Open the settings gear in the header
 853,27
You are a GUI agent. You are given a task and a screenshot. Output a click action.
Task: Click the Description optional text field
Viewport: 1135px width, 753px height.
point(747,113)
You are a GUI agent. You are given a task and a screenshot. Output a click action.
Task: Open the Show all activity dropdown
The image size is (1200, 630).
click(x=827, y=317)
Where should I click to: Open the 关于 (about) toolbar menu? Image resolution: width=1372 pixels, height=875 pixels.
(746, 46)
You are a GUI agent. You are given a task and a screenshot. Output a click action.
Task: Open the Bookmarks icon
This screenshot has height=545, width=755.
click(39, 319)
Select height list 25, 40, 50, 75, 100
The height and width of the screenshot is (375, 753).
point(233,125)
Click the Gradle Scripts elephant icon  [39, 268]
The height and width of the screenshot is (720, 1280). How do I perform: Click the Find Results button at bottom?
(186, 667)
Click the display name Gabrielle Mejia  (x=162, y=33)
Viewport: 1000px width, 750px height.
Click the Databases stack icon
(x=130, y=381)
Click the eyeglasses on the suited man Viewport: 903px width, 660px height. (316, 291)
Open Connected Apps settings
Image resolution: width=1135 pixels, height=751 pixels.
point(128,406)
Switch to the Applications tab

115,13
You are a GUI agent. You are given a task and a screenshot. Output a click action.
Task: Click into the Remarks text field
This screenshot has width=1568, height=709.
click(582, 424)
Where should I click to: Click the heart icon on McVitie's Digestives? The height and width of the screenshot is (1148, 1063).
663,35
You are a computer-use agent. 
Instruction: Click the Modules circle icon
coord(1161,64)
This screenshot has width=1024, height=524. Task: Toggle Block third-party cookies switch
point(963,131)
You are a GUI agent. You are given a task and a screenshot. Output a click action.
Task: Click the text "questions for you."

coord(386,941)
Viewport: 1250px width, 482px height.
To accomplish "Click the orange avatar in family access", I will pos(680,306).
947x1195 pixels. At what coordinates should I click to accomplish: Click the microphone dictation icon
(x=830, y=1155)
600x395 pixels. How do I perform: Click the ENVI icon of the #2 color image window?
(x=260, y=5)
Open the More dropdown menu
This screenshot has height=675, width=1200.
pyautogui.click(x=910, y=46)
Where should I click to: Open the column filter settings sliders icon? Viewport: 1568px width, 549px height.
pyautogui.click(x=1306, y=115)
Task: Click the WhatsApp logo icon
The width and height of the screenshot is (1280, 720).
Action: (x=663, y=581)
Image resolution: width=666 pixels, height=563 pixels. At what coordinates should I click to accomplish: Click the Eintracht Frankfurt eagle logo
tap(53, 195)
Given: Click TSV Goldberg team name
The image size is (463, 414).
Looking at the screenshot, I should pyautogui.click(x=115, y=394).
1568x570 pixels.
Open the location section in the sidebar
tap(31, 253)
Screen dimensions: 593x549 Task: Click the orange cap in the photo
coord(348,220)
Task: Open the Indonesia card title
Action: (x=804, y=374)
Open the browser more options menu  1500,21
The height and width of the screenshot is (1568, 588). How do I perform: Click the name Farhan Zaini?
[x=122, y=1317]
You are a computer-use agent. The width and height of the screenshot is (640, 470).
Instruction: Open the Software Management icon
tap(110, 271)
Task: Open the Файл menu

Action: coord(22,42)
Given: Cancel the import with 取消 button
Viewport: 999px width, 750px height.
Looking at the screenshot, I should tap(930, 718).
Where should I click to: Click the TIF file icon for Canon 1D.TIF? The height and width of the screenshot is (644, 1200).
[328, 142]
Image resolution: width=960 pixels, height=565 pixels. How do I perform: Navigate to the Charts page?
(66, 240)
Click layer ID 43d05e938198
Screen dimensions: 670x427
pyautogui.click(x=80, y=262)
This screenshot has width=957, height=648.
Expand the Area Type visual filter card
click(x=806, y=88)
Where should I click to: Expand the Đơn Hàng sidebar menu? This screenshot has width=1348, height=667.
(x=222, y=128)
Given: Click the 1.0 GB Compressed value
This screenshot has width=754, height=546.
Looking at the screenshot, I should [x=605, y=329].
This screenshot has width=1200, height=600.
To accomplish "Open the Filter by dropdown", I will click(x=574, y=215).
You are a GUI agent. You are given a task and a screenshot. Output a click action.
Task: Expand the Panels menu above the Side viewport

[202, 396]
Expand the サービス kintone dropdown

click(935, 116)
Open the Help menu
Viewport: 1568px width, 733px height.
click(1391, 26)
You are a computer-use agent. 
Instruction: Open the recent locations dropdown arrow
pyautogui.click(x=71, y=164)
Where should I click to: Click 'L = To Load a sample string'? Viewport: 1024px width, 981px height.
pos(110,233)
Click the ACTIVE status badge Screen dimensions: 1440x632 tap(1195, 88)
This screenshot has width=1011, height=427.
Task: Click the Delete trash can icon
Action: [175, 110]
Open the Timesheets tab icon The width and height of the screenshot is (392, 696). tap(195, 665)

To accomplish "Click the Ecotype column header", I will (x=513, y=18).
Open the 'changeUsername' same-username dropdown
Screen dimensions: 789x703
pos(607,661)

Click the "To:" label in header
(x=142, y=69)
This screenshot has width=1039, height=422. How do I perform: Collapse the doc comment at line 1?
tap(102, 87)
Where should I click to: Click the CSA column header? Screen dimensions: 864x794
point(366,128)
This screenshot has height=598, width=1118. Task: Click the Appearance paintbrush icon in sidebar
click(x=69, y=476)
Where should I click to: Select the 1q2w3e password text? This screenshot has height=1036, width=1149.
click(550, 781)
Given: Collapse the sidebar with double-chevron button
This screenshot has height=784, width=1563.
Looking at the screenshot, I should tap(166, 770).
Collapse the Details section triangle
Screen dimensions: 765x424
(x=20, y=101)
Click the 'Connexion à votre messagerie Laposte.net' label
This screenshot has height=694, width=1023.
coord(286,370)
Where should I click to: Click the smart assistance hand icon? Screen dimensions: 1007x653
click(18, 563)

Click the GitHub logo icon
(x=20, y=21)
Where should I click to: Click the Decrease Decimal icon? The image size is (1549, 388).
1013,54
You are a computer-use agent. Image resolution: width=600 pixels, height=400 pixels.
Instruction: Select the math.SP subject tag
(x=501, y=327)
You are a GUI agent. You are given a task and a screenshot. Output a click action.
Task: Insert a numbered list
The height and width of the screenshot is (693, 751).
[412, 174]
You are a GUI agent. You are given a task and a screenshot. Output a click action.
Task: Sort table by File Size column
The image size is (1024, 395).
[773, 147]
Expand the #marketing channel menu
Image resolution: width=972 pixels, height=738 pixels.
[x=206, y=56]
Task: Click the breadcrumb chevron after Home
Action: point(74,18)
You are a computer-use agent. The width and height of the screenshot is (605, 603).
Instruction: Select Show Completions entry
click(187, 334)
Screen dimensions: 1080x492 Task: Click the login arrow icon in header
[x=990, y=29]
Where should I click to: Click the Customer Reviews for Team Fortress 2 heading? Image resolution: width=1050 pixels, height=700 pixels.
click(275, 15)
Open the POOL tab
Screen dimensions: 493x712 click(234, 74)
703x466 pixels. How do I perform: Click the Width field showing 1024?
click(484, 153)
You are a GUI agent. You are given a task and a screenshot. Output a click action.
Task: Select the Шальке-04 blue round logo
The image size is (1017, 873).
+ + + + + + +
Your assignment
Set the data above down again in full, exactly as it reads.

Expected answer
Open the settings gear in the header
 853,27
You are a GUI agent. You are given a task and a screenshot. Output a click action.
Task: Click the Description optional text field
Viewport: 1135px width, 753px height.
point(747,113)
You are a GUI agent. You are given a task and a screenshot. Output a click action.
Task: Open the Show all activity dropdown
The image size is (1200, 630).
click(x=827, y=317)
Where should I click to: Open the 关于 (about) toolbar menu? Image resolution: width=1372 pixels, height=875 pixels.
(746, 46)
You are a GUI agent. You are given a task and a screenshot. Output a click action.
Task: Open the Bookmarks icon
This screenshot has height=545, width=755.
click(39, 319)
Select height list 25, 40, 50, 75, 100
The height and width of the screenshot is (375, 753).
point(233,125)
Click the Gradle Scripts elephant icon  [39, 268]
The height and width of the screenshot is (720, 1280). How do I perform: Click the Find Results button at bottom?
(186, 667)
Click the display name Gabrielle Mejia  (x=162, y=33)
Viewport: 1000px width, 750px height.
Click the Databases stack icon
(x=130, y=381)
Click the eyeglasses on the suited man Viewport: 903px width, 660px height. (316, 291)
Open Connected Apps settings
Image resolution: width=1135 pixels, height=751 pixels.
point(128,406)
Switch to the Applications tab

115,13
You are a GUI agent. You are given a task and a screenshot. Output a click action.
Task: Click into the Remarks text field
This screenshot has width=1568, height=709.
click(582, 424)
Where should I click to: Click the heart icon on McVitie's Digestives? The height and width of the screenshot is (1148, 1063).
663,35
You are a computer-use agent. 
Instruction: Click the Modules circle icon
coord(1161,64)
This screenshot has width=1024, height=524. Task: Toggle Block third-party cookies switch
point(963,131)
You are a GUI agent. You are given a task and a screenshot. Output a click action.
Task: Click the text "questions for you."

coord(386,941)
Viewport: 1250px width, 482px height.
To accomplish "Click the orange avatar in family access", I will pos(680,306).
947x1195 pixels. At what coordinates should I click to accomplish: Click the microphone dictation icon
(x=830, y=1155)
600x395 pixels. How do I perform: Click the ENVI icon of the #2 color image window?
(x=260, y=5)
Open the More dropdown menu
This screenshot has height=675, width=1200.
pyautogui.click(x=910, y=46)
Where should I click to: Open the column filter settings sliders icon? Viewport: 1568px width, 549px height.
pyautogui.click(x=1306, y=115)
Task: Click the WhatsApp logo icon
The width and height of the screenshot is (1280, 720).
Action: (x=663, y=581)
Image resolution: width=666 pixels, height=563 pixels. At what coordinates should I click to accomplish: Click the Eintracht Frankfurt eagle logo
tap(53, 195)
Given: Click TSV Goldberg team name
The image size is (463, 414).
Looking at the screenshot, I should pyautogui.click(x=115, y=394).
1568x570 pixels.
Open the location section in the sidebar
tap(31, 253)
Screen dimensions: 593x549 Task: Click the orange cap in the photo
coord(348,220)
Task: Open the Indonesia card title
Action: (x=804, y=374)
Open the browser more options menu  1500,21
The height and width of the screenshot is (1568, 588). How do I perform: Click the name Farhan Zaini?
[x=122, y=1317]
You are a computer-use agent. The width and height of the screenshot is (640, 470).
Instruction: Open the Software Management icon
tap(110, 271)
Task: Open the Файл menu

Action: coord(22,42)
Given: Cancel the import with 取消 button
Viewport: 999px width, 750px height.
Looking at the screenshot, I should tap(930, 718).
Where should I click to: Click the TIF file icon for Canon 1D.TIF? The height and width of the screenshot is (644, 1200).
[328, 142]
Image resolution: width=960 pixels, height=565 pixels. How do I perform: Navigate to the Charts page?
(66, 240)
Click layer ID 43d05e938198
Screen dimensions: 670x427
pyautogui.click(x=80, y=262)
This screenshot has width=957, height=648.
Expand the Area Type visual filter card
click(x=806, y=88)
Where should I click to: Expand the Đơn Hàng sidebar menu? This screenshot has width=1348, height=667.
(x=222, y=128)
Given: Click the 1.0 GB Compressed value
This screenshot has width=754, height=546.
Looking at the screenshot, I should [x=605, y=329].
This screenshot has width=1200, height=600.
To accomplish "Open the Filter by dropdown", I will click(x=574, y=215).
You are a GUI agent. You are given a task and a screenshot. Output a click action.
Task: Expand the Panels menu above the Side viewport

[202, 396]
Expand the サービス kintone dropdown

click(935, 116)
Open the Help menu
Viewport: 1568px width, 733px height.
click(1391, 26)
You are a computer-use agent. 
Instruction: Open the recent locations dropdown arrow
pyautogui.click(x=71, y=164)
Where should I click to: Click 'L = To Load a sample string'? Viewport: 1024px width, 981px height.
pos(110,233)
Click the ACTIVE status badge Screen dimensions: 1440x632 tap(1195, 88)
This screenshot has width=1011, height=427.
Task: Click the Delete trash can icon
Action: [175, 110]
Open the Timesheets tab icon The width and height of the screenshot is (392, 696). tap(195, 665)

To accomplish "Click the Ecotype column header", I will (x=513, y=18).
Open the 'changeUsername' same-username dropdown
Screen dimensions: 789x703
pos(607,661)

Click the "To:" label in header
(x=142, y=69)
This screenshot has width=1039, height=422. How do I perform: Collapse the doc comment at line 1?
tap(102, 87)
Where should I click to: Click the CSA column header? Screen dimensions: 864x794
point(366,128)
This screenshot has height=598, width=1118. Task: Click the Appearance paintbrush icon in sidebar
click(x=69, y=476)
Where should I click to: Select the 1q2w3e password text? This screenshot has height=1036, width=1149.
click(550, 781)
Given: Collapse the sidebar with double-chevron button
This screenshot has height=784, width=1563.
Looking at the screenshot, I should tap(166, 770).
Collapse the Details section triangle
Screen dimensions: 765x424
(x=20, y=101)
Click the 'Connexion à votre messagerie Laposte.net' label
This screenshot has height=694, width=1023.
coord(286,370)
Where should I click to: Click the smart assistance hand icon? Screen dimensions: 1007x653
click(18, 563)

Click the GitHub logo icon
(x=20, y=21)
Where should I click to: Click the Decrease Decimal icon? The image size is (1549, 388).
1013,54
You are a computer-use agent. Image resolution: width=600 pixels, height=400 pixels.
Instruction: Select the math.SP subject tag
(x=501, y=327)
You are a GUI agent. You are given a task and a screenshot. Output a click action.
Task: Insert a numbered list
The height and width of the screenshot is (693, 751).
[412, 174]
You are a GUI agent. You are given a task and a screenshot. Output a click action.
Task: Sort table by File Size column
The image size is (1024, 395).
[773, 147]
Expand the #marketing channel menu
Image resolution: width=972 pixels, height=738 pixels.
[x=206, y=56]
Task: Click the breadcrumb chevron after Home
Action: point(74,18)
You are a computer-use agent. The width and height of the screenshot is (605, 603).
Instruction: Select Show Completions entry
click(187, 334)
Screen dimensions: 1080x492 Task: Click the login arrow icon in header
[x=990, y=29]
Where should I click to: Click the Customer Reviews for Team Fortress 2 heading? Image resolution: width=1050 pixels, height=700 pixels.
click(275, 15)
Open the POOL tab
Screen dimensions: 493x712 click(234, 74)
703x466 pixels. How do I perform: Click the Width field showing 1024?
click(484, 153)
You are a GUI agent. You are given a task and a screenshot. Output a click action.
Task: Select the Шальке-04 blue round logo
The image size is (1017, 873).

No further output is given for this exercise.